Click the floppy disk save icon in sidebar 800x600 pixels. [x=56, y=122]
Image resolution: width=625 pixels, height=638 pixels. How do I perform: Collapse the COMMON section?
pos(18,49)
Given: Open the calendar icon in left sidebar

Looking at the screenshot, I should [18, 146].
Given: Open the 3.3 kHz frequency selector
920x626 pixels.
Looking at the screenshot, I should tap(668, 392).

--

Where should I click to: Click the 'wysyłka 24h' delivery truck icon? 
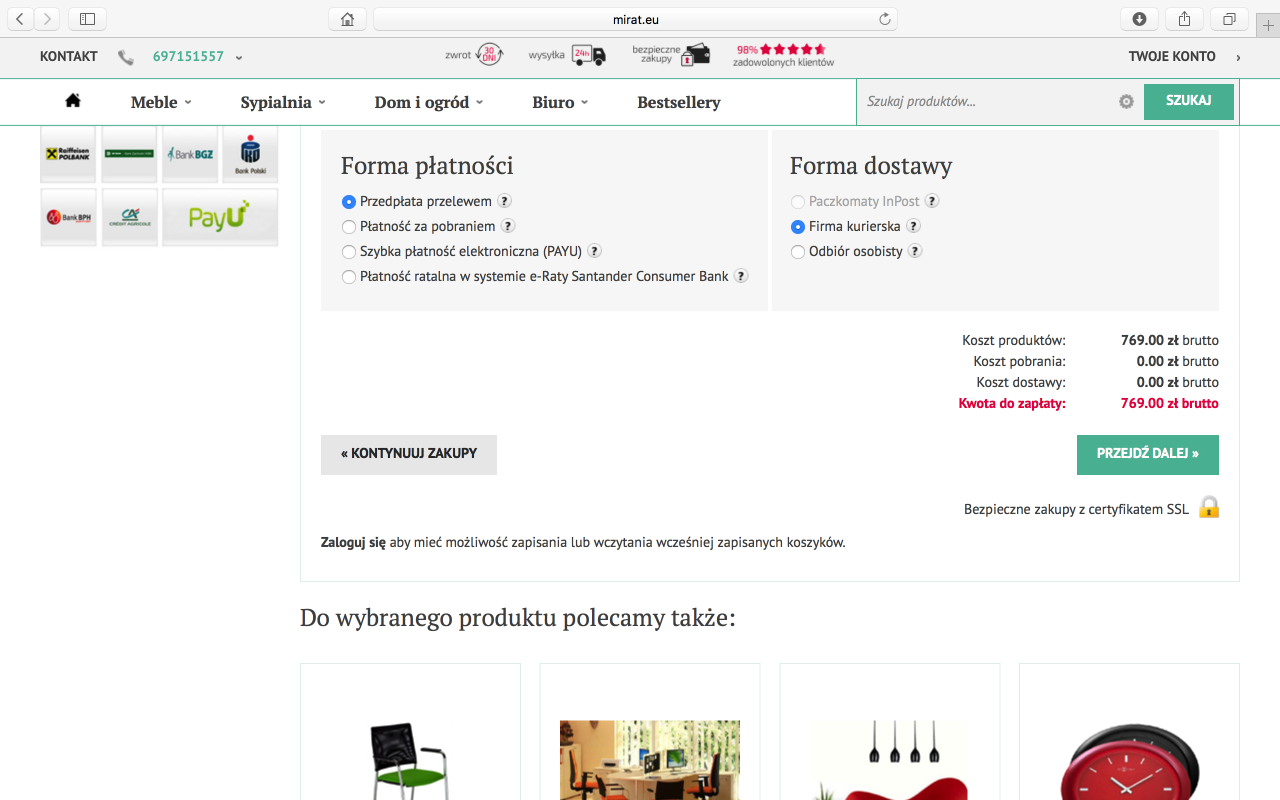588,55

==

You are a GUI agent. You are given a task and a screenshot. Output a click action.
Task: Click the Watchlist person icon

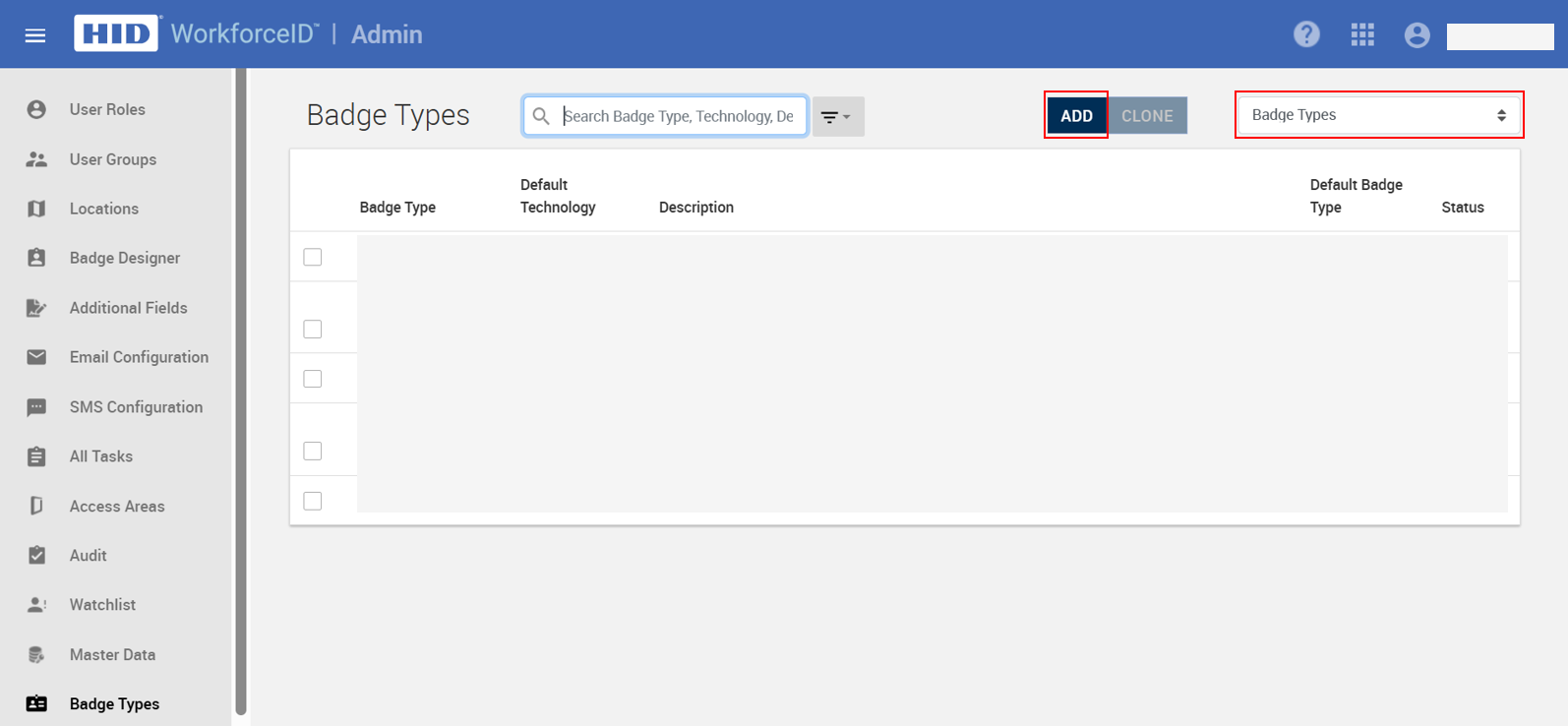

_Exercise instructions_
With the line holding "You are a GUI" as the first and the line holding "Task: Click the Watchlist person icon" as the last, please transcribe exactly the lines of the material above in that range and nothing else.

_Solution to the problem_
You are a GUI agent. You are given a task and a screenshot. Output a click action.
Task: Click the Watchlist person icon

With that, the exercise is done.